The vectors are quite sparse, about 70-90% are zeros. If that is helping somehow ...?

The Matlab Optimization toolbox didnt help either since it doesnt much support for discrete optimization.

can you tell something about the non-linear function `f(s)`? what do you know about it? what can you assume? — Shai, Jun 25 '13 at 20:38
If you can supply a fully reproducible example (with the constraints and the obj function detailed out) we can suggest ways to go about solving the problem. — Ram Narasimhan, Jun 25 '13 at 21:47
@natan how `bintprog` is going to help? the objective function of `bintprog` is assumed **linear** — Shai, Jun 25 '13 at 22:08
I wrote also "or fminsearch", given more data I'd probably give a better comment... — bla, Jun 25 '13 at 22:11
About the function f(s): I will need different functions and im not 100% sure what they look like, but here are some examples: f(s) = s_1 * (s_2 * s_3 - s_2 + 2) or f(s) = s_1 * s_2 * 0.5 / (1.5 * s_3). Constraints are like in my example, only greater/smaller. — Johannes, Jun 25 '13 at 23:09
does `a_x` means that x is some number from 1 to 20, relating to a_1...a_20 ? What does `s1=` means ? just one of four vectors that are sampled from the set `a_i ... l_j`? — bla, Jun 26 '13 at 02:33
@natan: `1/f(s)` is problematic with methods that use derivatives (and other things as well); usually, simply `-f(s)` is the better choice. — Rody Oldenhuis, Jun 26 '13 at 12:48
@Phpdna: how do you know that? Suppose 75% of all combinations would be chopped away by the constraints. That leaves `(20^12)/4` or about **1 quadrillion** combinations. At a billion combinations per second, that means almost 12 days of number-crunching...doesn't seem very efficient to me. — Rody Oldenhuis, Jun 26 '13 at 12:52
Just to verify: 1) are your vectors indeed integers? If so, what kind (int8, uint64, etc.)? What's their *real* size, in your real program I mean? — Rody Oldenhuis, Jun 27 '13 at 05:24
The vectors are actually floats, however they only contain integers so rounding them to int8 is fine. They have 24 elements. — Johannes, Jun 27 '13 at 10:00

Rody Oldenhuis · Accepted Answer · 2013-06-27T07:16:48.383

Basically this is a lock-picking problem, where the lock's pins have 20 distinct positions, and there are 12 pins. Also:

some of the pin's positions will be blocked, depending on the positions of all the other pins.
Depending on the specifics of the lock, there may be multiple keys that fit

...interesting!

Based on Rasman's approach and Phpdna's comment, and the assumption that you are using int8 as data type, under the given constraints there are

>> d = double(intmax('int8'));
>> (d-40) * (d+100) * (d+20) * 2*d
ans =
    737388162

possible vectors s (give or take a few, haven't thought about +1's etc.). ~740 million evaluations of your relatively simple f(s) shouldn't take more than 2 seconds, and having found all s that maximize f(s), you are left with the problem of finding linear combinations in your vector set that add up to one of those solutions s.

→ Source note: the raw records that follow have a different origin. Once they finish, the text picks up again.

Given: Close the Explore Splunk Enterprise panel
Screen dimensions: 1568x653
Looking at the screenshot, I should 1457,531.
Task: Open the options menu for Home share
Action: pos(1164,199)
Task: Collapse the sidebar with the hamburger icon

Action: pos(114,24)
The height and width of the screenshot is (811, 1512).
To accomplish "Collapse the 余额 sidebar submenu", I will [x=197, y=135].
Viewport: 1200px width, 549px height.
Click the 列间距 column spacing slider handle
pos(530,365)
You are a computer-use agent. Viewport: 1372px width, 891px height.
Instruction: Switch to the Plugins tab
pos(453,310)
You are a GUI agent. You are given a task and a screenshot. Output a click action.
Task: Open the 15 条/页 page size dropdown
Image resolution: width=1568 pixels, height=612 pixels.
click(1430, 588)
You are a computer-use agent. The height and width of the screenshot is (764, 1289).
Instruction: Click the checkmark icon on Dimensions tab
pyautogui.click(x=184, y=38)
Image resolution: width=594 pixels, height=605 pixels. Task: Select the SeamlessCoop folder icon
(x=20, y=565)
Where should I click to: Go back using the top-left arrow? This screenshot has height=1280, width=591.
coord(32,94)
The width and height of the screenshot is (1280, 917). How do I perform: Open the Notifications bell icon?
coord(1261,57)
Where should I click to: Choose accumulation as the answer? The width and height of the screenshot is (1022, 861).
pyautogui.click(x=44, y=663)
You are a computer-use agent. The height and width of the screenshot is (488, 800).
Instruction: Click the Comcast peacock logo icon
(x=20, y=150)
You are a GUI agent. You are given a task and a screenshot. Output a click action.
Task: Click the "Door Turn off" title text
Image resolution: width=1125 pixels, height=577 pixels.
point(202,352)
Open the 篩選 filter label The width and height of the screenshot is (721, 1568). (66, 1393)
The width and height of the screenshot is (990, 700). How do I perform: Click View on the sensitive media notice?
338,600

Of course, this finding of combinations is no easy feat, and the whole method breaks down anyway if you are dealing with

int16:   ans = 2.311325368800510e+018
int32:   ans = 4.253529737045237e+037
int64:   ans = 1.447401115466452e+076

So, I'll discuss a more direct and more general approach here.

Since we're talking integers and a fairly large search space, I'd suggest using a branch-and-bound algorithm. But unlike the bintprog algorithm, you'd have to use different branching strategies, and of course, these should be based on a non-linear objective function.

Unfortunately, there is nothing like this in the optimization toolbox (or the File Exchange as far as I could find). fmincon is a no-go, since it uses gradient and Hessian information (which will usually be all-zero for integers), and fminsearch is a no-go, since you'll need a really good initial estimate, and the rate of convergence is (roughly) O(N), meaning, for this 20-dimensional problem you'll have to wait quite long before convergence, without the guarantee of having found the global solution.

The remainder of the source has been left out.